**Exercise description:** Your answer should be the complete set of entries, transcribed exactly.

Stored data entries:
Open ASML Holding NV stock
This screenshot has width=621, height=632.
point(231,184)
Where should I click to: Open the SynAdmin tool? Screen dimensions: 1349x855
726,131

**Finished task:**
Open ASML Holding NV stock
This screenshot has width=621, height=632.
point(231,184)
Where should I click to: Open the SynAdmin tool? Screen dimensions: 1349x855
726,131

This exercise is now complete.